Eldridge studied veterinary medicine at Washington State University, graduating in 1965. He kept a practice for 37 years, then joined the state Department of Agriculture in 2004 as state veterinarian.
Eldridge plans to retire July 1, noting he feels it’s time to spend more time with his wife,  Diane, and his family.
Washington ranchers say accessibility was Eldridge’s hallmark.
“You could call Dr. Eldridge on his cell phone — if he wasn’t in the office, he was probably getting back to you and addressing your concern,” said Wade King, Coulee City, Wash., rancher and a former president of the Cattle Producers of Washington.
“If you call his office line at 6:30 a.m., he’s there and answers the phone,” said Jack Field, executive vice president of the Washington State Cattlemen’s Association. “Just as if you call him at 6 p.m., he answers the phone. You can call him on the weekend and he answers the phone.”
Field said Eldridge has the ability to connect with people from many facets of life, from someone in agriculture to a person simply asking about import regulations for a pet
“It’s an enormous loss,” Field said. “He has done absolutely everything the industry could ever ask for in terms of animal health.”
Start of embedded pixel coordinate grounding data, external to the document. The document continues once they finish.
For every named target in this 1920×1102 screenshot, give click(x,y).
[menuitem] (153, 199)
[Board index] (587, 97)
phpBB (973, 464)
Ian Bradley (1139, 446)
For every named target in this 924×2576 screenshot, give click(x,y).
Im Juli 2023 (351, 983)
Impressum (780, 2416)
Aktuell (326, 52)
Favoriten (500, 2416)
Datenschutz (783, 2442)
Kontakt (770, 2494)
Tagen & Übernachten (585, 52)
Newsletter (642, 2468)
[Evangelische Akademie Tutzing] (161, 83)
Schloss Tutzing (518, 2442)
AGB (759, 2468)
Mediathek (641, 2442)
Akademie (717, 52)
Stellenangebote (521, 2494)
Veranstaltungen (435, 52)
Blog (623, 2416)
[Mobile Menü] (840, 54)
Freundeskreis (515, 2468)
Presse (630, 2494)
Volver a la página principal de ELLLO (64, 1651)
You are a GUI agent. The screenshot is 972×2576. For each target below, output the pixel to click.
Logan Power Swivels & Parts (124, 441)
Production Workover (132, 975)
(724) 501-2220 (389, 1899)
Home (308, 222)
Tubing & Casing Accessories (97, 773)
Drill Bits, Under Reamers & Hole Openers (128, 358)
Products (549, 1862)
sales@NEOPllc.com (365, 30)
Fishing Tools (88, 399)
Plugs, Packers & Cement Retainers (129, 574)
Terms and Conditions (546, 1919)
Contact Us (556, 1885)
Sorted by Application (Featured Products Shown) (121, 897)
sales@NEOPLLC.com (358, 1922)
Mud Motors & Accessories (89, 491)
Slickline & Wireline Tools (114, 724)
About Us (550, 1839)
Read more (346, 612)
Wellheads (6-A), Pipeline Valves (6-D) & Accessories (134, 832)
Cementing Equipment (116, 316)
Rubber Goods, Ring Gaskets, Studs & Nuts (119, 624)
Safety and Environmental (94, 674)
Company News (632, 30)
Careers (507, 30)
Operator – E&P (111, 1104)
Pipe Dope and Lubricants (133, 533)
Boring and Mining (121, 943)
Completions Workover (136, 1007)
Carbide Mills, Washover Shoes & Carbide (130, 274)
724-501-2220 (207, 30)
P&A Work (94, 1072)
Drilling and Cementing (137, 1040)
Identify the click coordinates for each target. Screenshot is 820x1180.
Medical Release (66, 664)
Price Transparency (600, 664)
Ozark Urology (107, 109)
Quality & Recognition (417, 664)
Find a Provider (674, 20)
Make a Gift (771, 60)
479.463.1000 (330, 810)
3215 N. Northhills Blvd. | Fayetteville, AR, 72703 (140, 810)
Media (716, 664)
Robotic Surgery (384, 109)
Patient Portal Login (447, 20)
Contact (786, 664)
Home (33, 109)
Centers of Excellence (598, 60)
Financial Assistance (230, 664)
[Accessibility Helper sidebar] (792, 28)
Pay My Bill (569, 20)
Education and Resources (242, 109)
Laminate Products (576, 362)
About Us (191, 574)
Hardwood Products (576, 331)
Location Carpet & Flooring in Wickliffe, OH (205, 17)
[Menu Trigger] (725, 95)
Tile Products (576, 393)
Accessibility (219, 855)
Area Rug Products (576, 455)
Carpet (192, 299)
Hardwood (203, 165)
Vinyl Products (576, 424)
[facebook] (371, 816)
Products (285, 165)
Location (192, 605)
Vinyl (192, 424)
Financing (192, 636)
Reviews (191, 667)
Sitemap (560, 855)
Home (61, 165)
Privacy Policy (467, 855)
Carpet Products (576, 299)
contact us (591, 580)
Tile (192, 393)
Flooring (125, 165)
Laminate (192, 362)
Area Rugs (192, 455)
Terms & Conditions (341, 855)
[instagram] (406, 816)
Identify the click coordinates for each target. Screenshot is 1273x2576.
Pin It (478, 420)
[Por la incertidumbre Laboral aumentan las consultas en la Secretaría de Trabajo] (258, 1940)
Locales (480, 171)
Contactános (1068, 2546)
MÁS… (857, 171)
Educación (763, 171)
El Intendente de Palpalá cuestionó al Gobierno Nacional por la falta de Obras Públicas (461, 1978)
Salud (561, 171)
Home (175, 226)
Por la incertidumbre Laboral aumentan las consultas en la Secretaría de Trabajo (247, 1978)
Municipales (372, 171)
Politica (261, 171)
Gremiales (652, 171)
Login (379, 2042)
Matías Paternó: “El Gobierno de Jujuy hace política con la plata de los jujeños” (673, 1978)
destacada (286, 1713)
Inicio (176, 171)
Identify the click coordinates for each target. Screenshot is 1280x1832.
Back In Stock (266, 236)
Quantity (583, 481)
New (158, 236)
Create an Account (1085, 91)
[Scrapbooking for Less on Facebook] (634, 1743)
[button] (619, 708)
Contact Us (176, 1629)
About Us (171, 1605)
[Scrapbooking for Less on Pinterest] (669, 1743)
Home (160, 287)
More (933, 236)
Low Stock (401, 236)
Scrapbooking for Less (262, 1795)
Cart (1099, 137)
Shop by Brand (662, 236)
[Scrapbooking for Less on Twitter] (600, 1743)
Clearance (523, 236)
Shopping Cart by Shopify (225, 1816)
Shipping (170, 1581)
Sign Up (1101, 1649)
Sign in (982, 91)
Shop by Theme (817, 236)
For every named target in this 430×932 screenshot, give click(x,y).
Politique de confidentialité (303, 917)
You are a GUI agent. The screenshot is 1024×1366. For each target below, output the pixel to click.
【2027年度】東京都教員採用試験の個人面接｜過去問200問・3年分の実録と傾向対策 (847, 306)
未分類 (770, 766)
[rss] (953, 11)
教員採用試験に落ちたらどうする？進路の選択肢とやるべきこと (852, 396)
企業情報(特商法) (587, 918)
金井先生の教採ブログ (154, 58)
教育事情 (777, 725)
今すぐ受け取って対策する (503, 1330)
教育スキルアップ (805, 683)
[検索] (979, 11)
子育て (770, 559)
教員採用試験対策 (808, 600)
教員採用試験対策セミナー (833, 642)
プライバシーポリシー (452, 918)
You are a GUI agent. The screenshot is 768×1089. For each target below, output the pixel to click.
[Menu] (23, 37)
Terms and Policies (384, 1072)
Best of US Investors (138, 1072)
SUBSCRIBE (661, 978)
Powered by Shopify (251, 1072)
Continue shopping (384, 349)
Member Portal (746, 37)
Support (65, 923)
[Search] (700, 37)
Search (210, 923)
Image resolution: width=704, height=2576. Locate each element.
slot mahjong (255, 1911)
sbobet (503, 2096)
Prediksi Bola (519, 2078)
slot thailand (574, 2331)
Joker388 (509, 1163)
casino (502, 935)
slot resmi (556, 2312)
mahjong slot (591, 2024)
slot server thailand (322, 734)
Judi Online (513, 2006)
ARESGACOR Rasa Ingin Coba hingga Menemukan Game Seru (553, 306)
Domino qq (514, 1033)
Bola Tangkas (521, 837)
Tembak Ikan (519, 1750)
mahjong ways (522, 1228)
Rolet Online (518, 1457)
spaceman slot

Eldridge would have liked to see the state complete its work on animal traceability, which began in late 2005, but said it may be time for fresh minds to work on it.
The state’s database needs to be improved, he said. The brand program is an important tool in Washington, and needs to be updated into the electronic age.
“There are some gaps that need to be eliminated, so we have complete information on traceability at every change of ownership,” Eldridge said.
Some feeder and harvest cattle enter the state without Eldridge’s knowledge, in spite of entry permit requirements. They can be destined for harvest or a restricted feedlot, but might not wind up there and re-enter production.
“That’s probably the highest risk of what needs to be finished in traceability,” Eldridge said.
Eldridge recommends the  entire livestock industry keep communications open and find common ground among different factions.
“They have much more in common than they have in differences of opinion,” Eldridge said. “It’s all about keeping the confidence of our export markets and other states in place that we have good animals to send them.”
He’s had the most fun interacting with the industry, he said.
“If someone’s got a problem, there’s nothing more gratifying than being able to solve that issue and put somebody back at a profitable level,” he said.